Atualmente, disse o oftalmologista, cuidamos muito das doenças e pouco dos doentes. Há médicos bons tecnicamente e poucos líderes. Há falta de conhecimento de como trabalhar em equipe. É preciso um bom engenheiro para calibrar os aparelhos, uma enfermeira competente, e o cirurgião precisa aprender, ainda na faculdade, como liderar esta equipe.
Cláudio citou as cinco maiores invenções das últimas décadas, em que houve a revolução digital: a internet de banda larga, o telefone celular, o PC e/ ou laptop, o e-mail e o sequenciamento do DNA. As quatro primeiras já estão disponíveis no celular, quando a última também estiver facilitará muito os diagnósticos.
De tal forma já existe esta hibridização -com os recursos digitais- que a locação do centro cirúrgico deve ser repensada nas plantas físicas dos hospitais. Ele deve estar no mesmo andar e bem próximo de onde se fazem os diagnósticos.
O abuso da tecnologia pode levar muitas vezes a diagnósticos errados. O foco tem sempre que ser o paciente. No Hospital Albert Einstein já foram revistos vários procedimentos menos o da prioridade do paciente. O paciente deve estar acima de tudo.

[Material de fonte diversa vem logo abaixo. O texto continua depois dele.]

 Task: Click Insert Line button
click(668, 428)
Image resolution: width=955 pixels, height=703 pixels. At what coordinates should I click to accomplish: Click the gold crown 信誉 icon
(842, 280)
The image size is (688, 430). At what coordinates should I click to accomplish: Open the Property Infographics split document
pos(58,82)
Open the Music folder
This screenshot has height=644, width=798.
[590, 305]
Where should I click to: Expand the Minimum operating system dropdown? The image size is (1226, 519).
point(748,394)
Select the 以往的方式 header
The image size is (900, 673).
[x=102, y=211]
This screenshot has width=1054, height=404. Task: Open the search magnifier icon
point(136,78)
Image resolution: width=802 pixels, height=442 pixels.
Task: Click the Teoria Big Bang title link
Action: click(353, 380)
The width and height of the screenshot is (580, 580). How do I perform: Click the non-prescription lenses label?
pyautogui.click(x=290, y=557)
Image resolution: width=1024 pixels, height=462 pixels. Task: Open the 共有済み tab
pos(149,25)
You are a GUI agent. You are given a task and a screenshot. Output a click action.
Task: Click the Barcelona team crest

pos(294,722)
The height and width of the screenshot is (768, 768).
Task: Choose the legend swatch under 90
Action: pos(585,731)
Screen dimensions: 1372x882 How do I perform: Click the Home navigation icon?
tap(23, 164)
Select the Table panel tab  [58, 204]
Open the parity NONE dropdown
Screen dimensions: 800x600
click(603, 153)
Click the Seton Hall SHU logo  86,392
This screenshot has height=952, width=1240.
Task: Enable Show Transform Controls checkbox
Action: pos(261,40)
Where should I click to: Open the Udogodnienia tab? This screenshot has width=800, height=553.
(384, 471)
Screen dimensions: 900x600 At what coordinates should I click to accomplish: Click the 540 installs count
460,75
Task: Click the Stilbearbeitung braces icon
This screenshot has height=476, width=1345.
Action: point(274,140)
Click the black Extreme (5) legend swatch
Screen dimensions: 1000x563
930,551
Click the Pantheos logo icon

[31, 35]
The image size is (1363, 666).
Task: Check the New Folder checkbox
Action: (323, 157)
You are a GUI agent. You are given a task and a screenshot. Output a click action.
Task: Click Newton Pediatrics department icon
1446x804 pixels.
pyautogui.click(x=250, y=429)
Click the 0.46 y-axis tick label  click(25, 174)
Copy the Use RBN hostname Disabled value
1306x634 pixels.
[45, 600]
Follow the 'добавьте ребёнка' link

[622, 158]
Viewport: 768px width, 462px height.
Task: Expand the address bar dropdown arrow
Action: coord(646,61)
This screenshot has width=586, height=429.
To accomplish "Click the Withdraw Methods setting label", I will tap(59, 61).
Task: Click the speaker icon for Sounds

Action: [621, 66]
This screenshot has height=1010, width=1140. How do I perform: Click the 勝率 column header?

Com o aumento da inclusão social aumentou, no Brasil, o número de pessoas com planos de saúde, mas é preciso rever os procedimentos priorizando o atendimento ambulatorial, com menos tempo de internação porque as pessoas vão ser internadas mais vezes, já que a população mundial está envelhecendo. Em 2020 os idosos serão 13%%, em 2050 30% é preciso rever as idades de aposentadoria já que há maior expectativa de vida. Há uma lição de casa a ser feita pelo governo que ainda não acertou em todas as agências reguladoras criadas para defender os interesses da população. Para o médico a ANVISA esta funcionando de forma adequada, mas não a ANS. Os planos de saúde não deveriam ter seus próprios hospitais, porque a tendência é que cortem custos, diminuindo a qualidade. A meta deveria ser pagar pelo processo, mas pelo sucesso, pagar pelos resultados obtidos.
A eficiência em saúde decorre mais de modelos estruturantes que modelos econômicos. Quando uma pessoa começa a se manifestar de maneira diferente as outras pessoas a olham de forma estranha. Novas atitudes podem levar à beligerância no início até que se alcance o respeito. Finalizou deixando uma sugestão aos jovens “Não deixem de sonhar, confrontar, o reconhecimento só vem muito mais tarde, até pode ser póstumo, mas é necessário este enfrentamento para propor e fazer novas coisas.”
Livros recomendados por Claudio Lottenberg na palestra: The checklist manifesto – How to get things right de Atul Gawande, Reorganize for Resilience: putting customers at the centre of your business de Ranjay Gulati e A arte perdida de curar de Bernard Lown.